> _Task statement_
Print, in exact form, the lines below from the one containing "Instruction: Create report" through the one containing "Given: Click the star icon beside 寻庄辨势", and omit all others.
☆ ☆ ☆ ☆
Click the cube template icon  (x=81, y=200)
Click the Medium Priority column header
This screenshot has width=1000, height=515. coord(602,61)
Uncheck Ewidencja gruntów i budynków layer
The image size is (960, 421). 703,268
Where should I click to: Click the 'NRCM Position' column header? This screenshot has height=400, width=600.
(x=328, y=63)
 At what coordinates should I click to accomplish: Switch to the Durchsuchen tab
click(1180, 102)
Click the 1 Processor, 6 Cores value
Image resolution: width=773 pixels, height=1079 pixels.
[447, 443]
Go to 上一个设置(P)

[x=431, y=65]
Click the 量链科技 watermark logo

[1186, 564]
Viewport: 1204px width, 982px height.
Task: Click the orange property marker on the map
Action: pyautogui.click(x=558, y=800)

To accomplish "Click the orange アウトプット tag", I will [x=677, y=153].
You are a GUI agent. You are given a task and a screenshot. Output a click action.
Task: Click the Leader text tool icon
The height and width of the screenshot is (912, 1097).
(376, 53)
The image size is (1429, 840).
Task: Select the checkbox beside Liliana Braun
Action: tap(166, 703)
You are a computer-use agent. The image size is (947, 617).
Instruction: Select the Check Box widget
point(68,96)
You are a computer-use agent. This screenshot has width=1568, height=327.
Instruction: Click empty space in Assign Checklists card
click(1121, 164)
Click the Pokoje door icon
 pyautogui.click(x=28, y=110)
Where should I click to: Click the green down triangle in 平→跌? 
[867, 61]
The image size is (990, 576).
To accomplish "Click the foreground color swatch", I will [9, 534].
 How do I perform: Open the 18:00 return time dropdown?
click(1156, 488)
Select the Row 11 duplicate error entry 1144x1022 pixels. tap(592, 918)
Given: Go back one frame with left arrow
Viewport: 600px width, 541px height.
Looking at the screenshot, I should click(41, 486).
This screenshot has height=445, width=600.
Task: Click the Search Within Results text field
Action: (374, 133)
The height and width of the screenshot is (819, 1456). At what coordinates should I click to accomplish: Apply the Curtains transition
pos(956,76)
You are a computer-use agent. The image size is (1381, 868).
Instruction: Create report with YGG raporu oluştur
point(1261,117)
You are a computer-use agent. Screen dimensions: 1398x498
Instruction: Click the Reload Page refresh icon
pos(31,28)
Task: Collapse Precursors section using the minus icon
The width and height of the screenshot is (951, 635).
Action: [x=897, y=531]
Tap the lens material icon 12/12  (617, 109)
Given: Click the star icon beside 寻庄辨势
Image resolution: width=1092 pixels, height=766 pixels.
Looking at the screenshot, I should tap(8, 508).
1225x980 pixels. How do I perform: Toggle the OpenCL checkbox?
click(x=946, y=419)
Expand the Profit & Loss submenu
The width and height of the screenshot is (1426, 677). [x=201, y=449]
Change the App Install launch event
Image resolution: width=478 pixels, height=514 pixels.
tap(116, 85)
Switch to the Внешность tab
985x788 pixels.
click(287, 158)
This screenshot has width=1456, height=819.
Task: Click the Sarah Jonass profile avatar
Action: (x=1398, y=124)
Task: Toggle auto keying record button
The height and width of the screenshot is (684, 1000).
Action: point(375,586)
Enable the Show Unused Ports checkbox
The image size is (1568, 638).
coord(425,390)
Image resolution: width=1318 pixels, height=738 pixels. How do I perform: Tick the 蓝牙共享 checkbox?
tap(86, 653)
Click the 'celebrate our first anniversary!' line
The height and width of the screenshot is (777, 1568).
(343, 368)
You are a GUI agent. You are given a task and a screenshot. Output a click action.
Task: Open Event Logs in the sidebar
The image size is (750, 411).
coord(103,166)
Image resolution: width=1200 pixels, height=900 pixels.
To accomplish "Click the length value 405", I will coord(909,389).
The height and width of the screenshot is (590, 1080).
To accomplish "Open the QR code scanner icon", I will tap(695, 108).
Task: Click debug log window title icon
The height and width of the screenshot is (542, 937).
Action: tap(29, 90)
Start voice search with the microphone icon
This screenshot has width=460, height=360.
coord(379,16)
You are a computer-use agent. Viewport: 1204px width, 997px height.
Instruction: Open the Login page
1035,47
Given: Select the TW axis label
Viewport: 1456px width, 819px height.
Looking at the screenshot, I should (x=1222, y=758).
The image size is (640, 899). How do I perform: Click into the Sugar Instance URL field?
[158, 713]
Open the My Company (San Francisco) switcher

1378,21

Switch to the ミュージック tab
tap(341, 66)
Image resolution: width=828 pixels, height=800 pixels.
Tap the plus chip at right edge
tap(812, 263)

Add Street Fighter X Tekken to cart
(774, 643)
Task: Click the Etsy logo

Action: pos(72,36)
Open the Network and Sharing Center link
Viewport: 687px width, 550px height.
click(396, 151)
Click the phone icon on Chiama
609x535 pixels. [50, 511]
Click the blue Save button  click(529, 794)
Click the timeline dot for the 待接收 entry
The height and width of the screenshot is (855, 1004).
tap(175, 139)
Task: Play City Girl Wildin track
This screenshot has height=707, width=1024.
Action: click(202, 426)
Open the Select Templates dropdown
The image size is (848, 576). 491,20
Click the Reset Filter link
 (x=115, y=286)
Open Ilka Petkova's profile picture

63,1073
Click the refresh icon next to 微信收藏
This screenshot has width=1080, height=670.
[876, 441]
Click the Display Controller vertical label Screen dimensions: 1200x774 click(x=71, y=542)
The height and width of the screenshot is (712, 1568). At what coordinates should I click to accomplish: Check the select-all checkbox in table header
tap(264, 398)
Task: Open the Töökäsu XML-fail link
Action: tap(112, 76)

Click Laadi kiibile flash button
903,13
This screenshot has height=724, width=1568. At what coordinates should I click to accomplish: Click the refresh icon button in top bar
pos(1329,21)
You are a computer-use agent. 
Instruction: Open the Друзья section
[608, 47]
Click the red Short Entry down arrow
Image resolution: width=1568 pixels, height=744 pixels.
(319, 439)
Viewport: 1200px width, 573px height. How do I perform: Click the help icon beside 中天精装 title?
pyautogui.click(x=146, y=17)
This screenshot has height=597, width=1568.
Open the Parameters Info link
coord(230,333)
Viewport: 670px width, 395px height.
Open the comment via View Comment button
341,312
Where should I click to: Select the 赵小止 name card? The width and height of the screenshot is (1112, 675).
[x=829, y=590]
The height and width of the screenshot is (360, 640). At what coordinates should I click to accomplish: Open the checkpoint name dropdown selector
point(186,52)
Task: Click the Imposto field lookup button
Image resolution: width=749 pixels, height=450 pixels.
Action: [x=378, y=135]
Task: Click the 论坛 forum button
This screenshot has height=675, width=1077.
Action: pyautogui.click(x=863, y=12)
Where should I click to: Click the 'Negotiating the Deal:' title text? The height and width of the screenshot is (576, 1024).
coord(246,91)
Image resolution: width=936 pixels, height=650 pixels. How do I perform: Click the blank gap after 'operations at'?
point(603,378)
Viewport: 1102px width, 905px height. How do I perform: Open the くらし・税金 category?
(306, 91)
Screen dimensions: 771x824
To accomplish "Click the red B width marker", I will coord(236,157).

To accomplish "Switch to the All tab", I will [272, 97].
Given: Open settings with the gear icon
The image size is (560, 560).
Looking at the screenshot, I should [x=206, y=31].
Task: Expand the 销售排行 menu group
☆ ☆ ☆ ☆
> _Solution to this task_
Instruction: Create report with YGG raporu oluştur
point(1261,117)
You are a computer-use agent. Screen dimensions: 1398x498
Instruction: Click the Reload Page refresh icon
pos(31,28)
Task: Collapse Precursors section using the minus icon
The width and height of the screenshot is (951, 635).
Action: [x=897, y=531]
Tap the lens material icon 12/12  (617, 109)
Given: Click the star icon beside 寻庄辨势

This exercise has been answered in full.